This first installment, of three, presents some rules specific to performing the role of reviewer. On to my observations! Take ’em, leave ’em, wrap fish with ’em. It’s totally up to you. If you have feedback — especially if you think I’ve missed (or misconstrued) key aspects of the manuscript-evaluator role — I’d love to hear from you (email@example.com).
Rules for Reviewers
- Your review should not be longer than the manuscript. Your job is to help the action editor make an editorial decision. In most cases, this means identifying those few critical aspects of the manuscript that most impact its “publishabiity,” and if at all possible suggesting how the author can deal with them constructively. Reviewers get into trouble sometimes because, implicitly, it feels like peer review is a test of them. Nobody wants to be That Reviewer who missed some fatal flaw that others recognized easily. And implicitly you’ve been asked to review because you have special expertise, and you feel the need to live up to that expectation. There’s a tendency, therefore, to scratch these itches by throwing everything including the kitchen sink into a review. But your job is to help the action editor and author with the manuscript, and the longer your review, the more it’s about you (Look, I caught things others reviewers didn’t!” or “Look how much smarter and more rigorous I am than this author!’) and not about the manuscript per se.
- Your job is not to protect the discipline or the journal from recalcitrant authors. Too often the tone of reviews conveys the sense that the sacred journal is under assault from a horde of idiot authors who must be repelled at all costs. This is the gatekeeper function run amok. The reality is that journals don’t exist without authors — if you doubt me, try working for one to which too few people choose to submit. There’s nothing like inadequate manuscript flow to demonstrate that authors are the prime movers of journals. Within the “crowdsourcing of science” framework, therefore, it could just as easily be said that you work for authors, not for the journal.
- Your job is not to defend a status quo. It’s to move the literature forward and make the journal a vital instrument in its evolution. Therefore the novel, the offbeat, the patently weird study is potentially just as valuable as the one that’s Brick #100 in a very well-established wall. Don’t get me wrong; A lot of science needs to have that another-brick-in-the-wall feel to it, but studies of that sort are also instruments of a collective confirmation bias in which it’s easy to feel as if we already know everything worth knowing.
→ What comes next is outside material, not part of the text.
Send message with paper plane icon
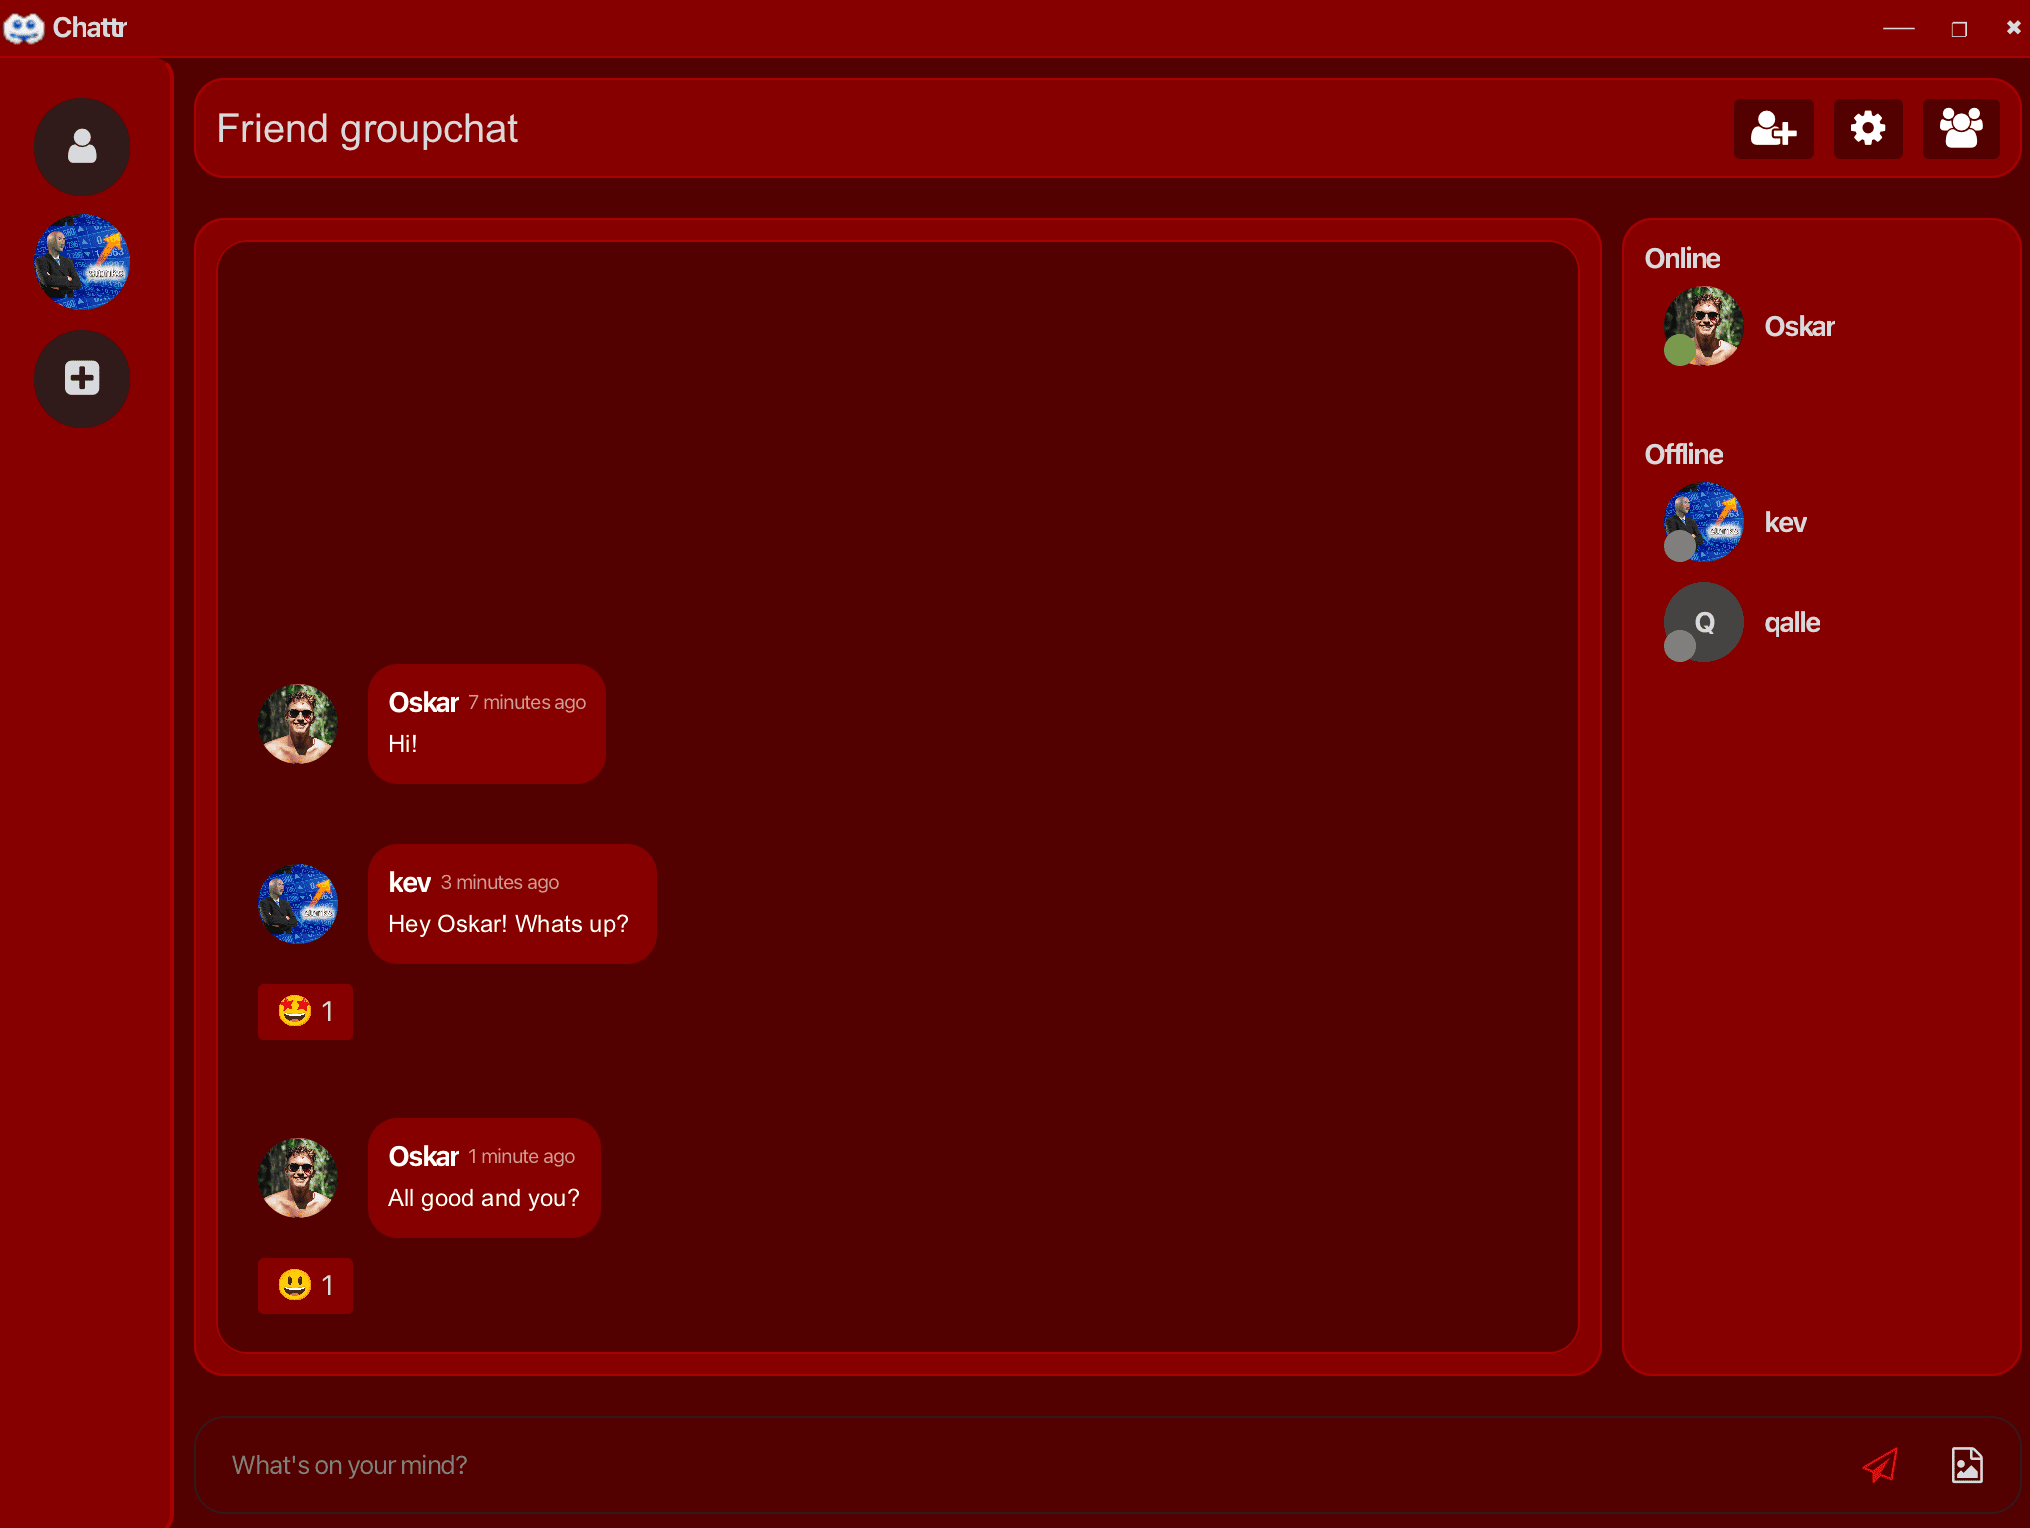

Unsurprising articles do not make people think. Methods and findings that defy traditional expectations have the potential to stir up the intellectual muck in constructive ways. By the way, it doesn’t matter if every thought-provoking article turns out, with the benefit of twenty years of hindsight, to be “correct.” What matters is the contemporary heuristic function of placing theory under the critical microscope and of stimulating new studies that either show us new paths or, in creative ways, eventually verify that the path we were already on is a good one. Therefore, in service of a scientific community that suffers when it stagnates, a key purpose of peer review is to reward authors who take responsible intellectual risks.
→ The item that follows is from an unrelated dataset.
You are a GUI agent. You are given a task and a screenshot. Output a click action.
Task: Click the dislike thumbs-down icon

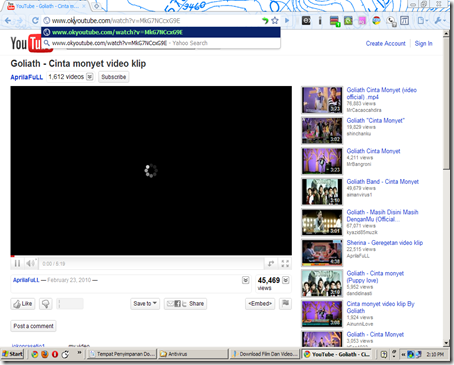46,304

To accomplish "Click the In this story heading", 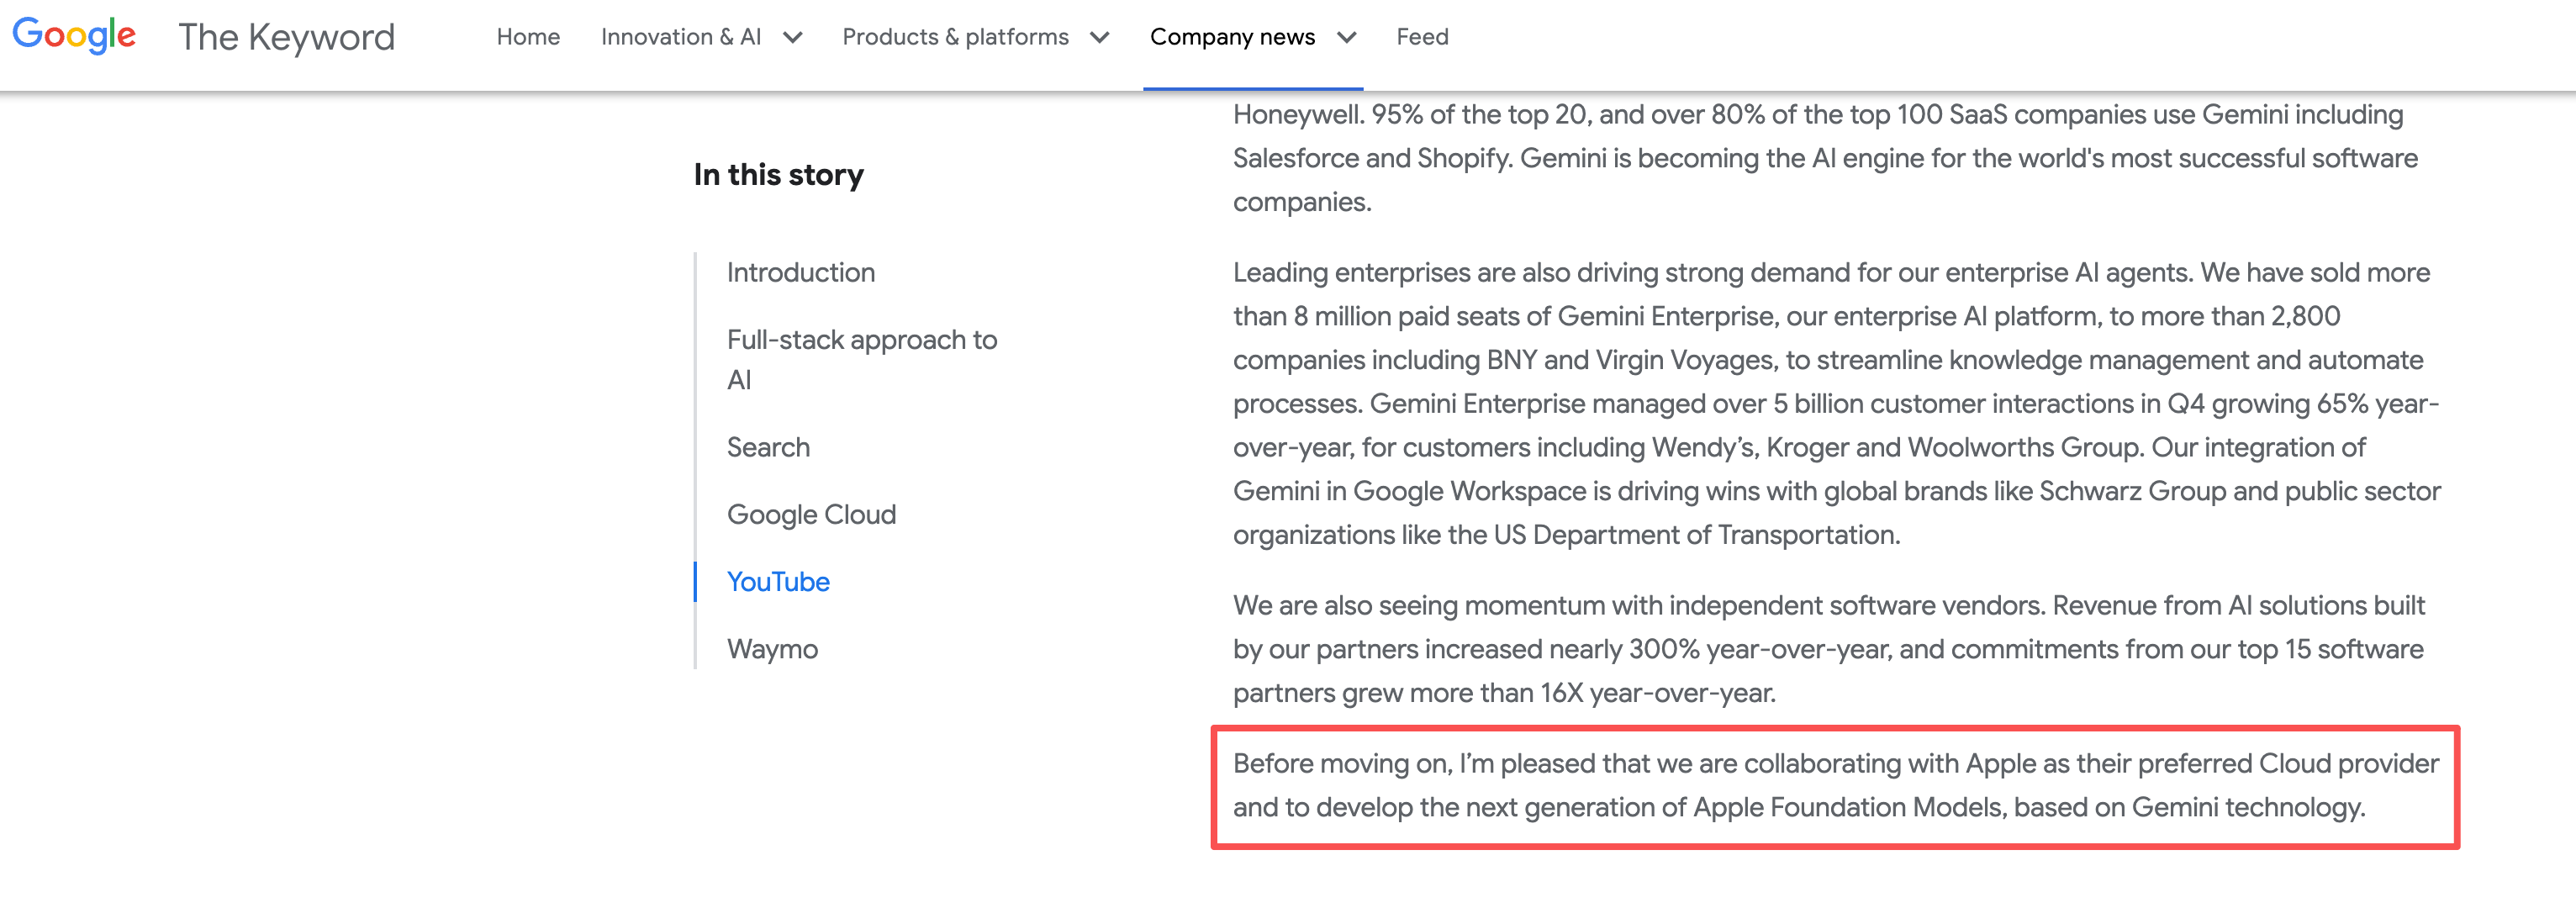I will click(778, 174).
- The Critical Question every reviewer must answer about every manuscript is, “Who might do what differently, with respect to what problem, as a function of reading this article?” In other words, how does the article serve the journal’s audience? Does it offer a new conceptual framework through which readers can make sense of their ongoing work in new ways? Does it answer questions people have been wrestling with? Does it suggest new hypotheses and illuminate ways of testing those? In general, will it have a heuristic-catalytic influence on future work? These are the same questions that every submission must answer about itself, and unfortunately some authors think of manuscripts as displaying their thoughts rather than as influencing an audience. If a manuscript doesn’t directly answer my Critical Question, there are two options. Option #1 is for you to make recommendations about how the manuscript could improve re: audience utility. But if you can’t come up with anything, this is a fair sign that Option #2 is on the table: Recommend rejection on the grounds that the manuscript (no matter how erudite it may be) offers no practical value to the audience. In the end, the primary function of a review is to explore and maximize the connections between authors who create manuscripts and readers who consume them. A valuable article cannot exist without a potential audience effect.
- Not every valid thought you have about the article goes into the review. The insights you offer should be those that most directly serve to link authors and readers. Insights that disrupt the flow of the manuscript are best left out. Every experienced reader of journal articles knows what results if you do not. There is, for instance, is an unmistakable choppy or disjointed feel to journal-article Discussion sections that have been cobbled together from unrelated “must-include” points that reviewers simply couldn’t restrain themselves from raising. Because the parts of such a section do not add up to a coherent whole, they are often confusing and uninformative, and thereby interfere with the goal of creating good audience control.
- Your job is not to get the author to create the manuscript YOU would have written on this topic. This is really a corollary of Rule #5. One honest reason why reviewers often “say too much” is that they get excited about a manuscript in which they’ve seen value. An overwhelming flurry of comments and suggestions is, in effect, a demonstration of the manuscript’s promising audience control (it succeeded in evoking lots of reader verbal behavior!). The trick is to distinguish between which reviewer reactions are exciting to the reviewer and which are critical for the author to incorporate in order to communicate effectively with readers generally.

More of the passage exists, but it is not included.